再睁开时,眼底已是一片深沉的、化不开的墨色。
“是错觉。”他声音沙哑,却尽力维持着平稳,握着她的手,轻轻放下笔,“名字本身,没有情绪。”
他松开她,走到案前,将那张写着两人名字的纸轻轻移开,换上一张新的。
“来,”他重新执起笔,递给她,试图引导她分散注意力,“试试看,自己写写你的名字。”
花千骨看了看他,又看了看笔,顺从地接过去。她模仿着他刚才的动作,笨拙地握着笔,在纸上划下歪歪扭扭的痕迹,不成字形。

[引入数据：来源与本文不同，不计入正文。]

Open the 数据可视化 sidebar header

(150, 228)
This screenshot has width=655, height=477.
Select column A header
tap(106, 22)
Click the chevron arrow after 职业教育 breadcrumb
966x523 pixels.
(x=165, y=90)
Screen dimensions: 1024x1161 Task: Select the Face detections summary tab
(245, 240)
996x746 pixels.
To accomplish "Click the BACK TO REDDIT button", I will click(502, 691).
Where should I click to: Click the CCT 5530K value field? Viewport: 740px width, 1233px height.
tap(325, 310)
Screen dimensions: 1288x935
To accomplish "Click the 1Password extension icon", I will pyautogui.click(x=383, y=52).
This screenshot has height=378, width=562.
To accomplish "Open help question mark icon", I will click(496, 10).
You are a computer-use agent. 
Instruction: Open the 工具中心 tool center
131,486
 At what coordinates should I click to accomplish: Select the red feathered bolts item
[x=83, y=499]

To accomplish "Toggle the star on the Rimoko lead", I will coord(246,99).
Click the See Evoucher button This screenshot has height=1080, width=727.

她似乎被这新奇的“游戏”吸引了,暂时忘记了方才那个关于“难过”的问题,专注地与手中的笔较劲。
白子画站在一旁,静静地看着她。
阳光洒在她低垂的脖颈上,纤细脆弱。她每画出一笔不像样的痕迹,都会抬起头,用眼神询问他是否正确。
他耐心地指点着,告诉她哪里该重,哪里该轻。
室内只剩下笔尖与纸张摩擦的沙沙声,以及她偶尔发出的、含糊不清的模仿读音。
白子画的目光,却不由自主地,再次落回旁边那张并排写着“小骨”与“子画”的纸上。
墨痕犹湿,如同他们之间,永远无法真正擦干的过往。
他教会她写字,是想为她空茫的世界留下一些确定的、美好的印记。可第一个浮现在她笔下的,依旧是与他相连的、带着悲伤底色的名字。
这或许,就是他们的宿命。
缠绕,伤痛,无法剥离。
他看着她努力描画的侧影,心中一片冰冷的涩然。
就这样吧。即便她的世界里,关于他的记忆只剩下“难过”,他也认了。只要她还在他触手可及的地方,只要他还能守护着这片由他亲手造成的空白。
无论要付出怎样的代价。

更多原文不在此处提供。